__AIM OF THE EXERCISE__. Go to the line containing "Imprint (136, 1268)" and return it and each line after it exactly, through the end of the data below, and nothing more.

----

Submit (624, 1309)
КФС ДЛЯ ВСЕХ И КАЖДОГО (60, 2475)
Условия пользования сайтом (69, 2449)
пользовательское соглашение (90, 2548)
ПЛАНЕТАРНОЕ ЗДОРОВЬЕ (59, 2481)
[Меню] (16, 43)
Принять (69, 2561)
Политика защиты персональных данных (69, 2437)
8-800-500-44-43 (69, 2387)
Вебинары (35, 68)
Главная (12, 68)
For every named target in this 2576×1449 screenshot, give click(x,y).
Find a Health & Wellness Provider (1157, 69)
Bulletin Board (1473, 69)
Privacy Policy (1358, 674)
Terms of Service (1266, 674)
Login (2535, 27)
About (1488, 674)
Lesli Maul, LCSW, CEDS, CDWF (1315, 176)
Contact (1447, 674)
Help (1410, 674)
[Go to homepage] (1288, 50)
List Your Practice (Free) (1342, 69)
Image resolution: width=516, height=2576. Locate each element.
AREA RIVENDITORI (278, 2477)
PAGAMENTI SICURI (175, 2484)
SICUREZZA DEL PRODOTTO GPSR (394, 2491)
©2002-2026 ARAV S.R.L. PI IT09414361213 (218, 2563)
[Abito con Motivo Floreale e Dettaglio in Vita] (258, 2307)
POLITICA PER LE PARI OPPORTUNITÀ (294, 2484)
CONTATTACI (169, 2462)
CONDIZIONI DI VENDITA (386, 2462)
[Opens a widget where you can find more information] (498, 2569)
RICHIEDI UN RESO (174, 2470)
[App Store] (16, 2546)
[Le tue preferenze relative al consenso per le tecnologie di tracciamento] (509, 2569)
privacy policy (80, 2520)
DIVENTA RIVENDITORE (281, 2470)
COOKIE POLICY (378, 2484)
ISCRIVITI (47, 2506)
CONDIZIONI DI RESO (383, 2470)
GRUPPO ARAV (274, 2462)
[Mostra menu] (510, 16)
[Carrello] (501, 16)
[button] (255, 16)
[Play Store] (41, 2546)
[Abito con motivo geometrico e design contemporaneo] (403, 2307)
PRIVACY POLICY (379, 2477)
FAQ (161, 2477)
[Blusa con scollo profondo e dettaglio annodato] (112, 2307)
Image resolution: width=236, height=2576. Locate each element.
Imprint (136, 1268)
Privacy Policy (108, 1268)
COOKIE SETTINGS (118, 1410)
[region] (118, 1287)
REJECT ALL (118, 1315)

----

__RESPONSE__.
Imprint (136, 1268)
Privacy Policy (108, 1268)
COOKIE SETTINGS (118, 1410)
[region] (118, 1287)
REJECT ALL (118, 1315)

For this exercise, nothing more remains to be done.